*PROBLEM TO SOLVE*
Set down the line containing "Given: Click the first favoriter avatar" and every line that follows it in the listing below, exactly as written and with nothing added.

*SUPPLIED RECORDS*

----

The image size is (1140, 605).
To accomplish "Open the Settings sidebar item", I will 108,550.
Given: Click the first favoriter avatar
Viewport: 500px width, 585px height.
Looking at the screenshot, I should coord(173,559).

----

*REPLY*
Given: Click the first favoriter avatar
Viewport: 500px width, 585px height.
Looking at the screenshot, I should coord(173,559).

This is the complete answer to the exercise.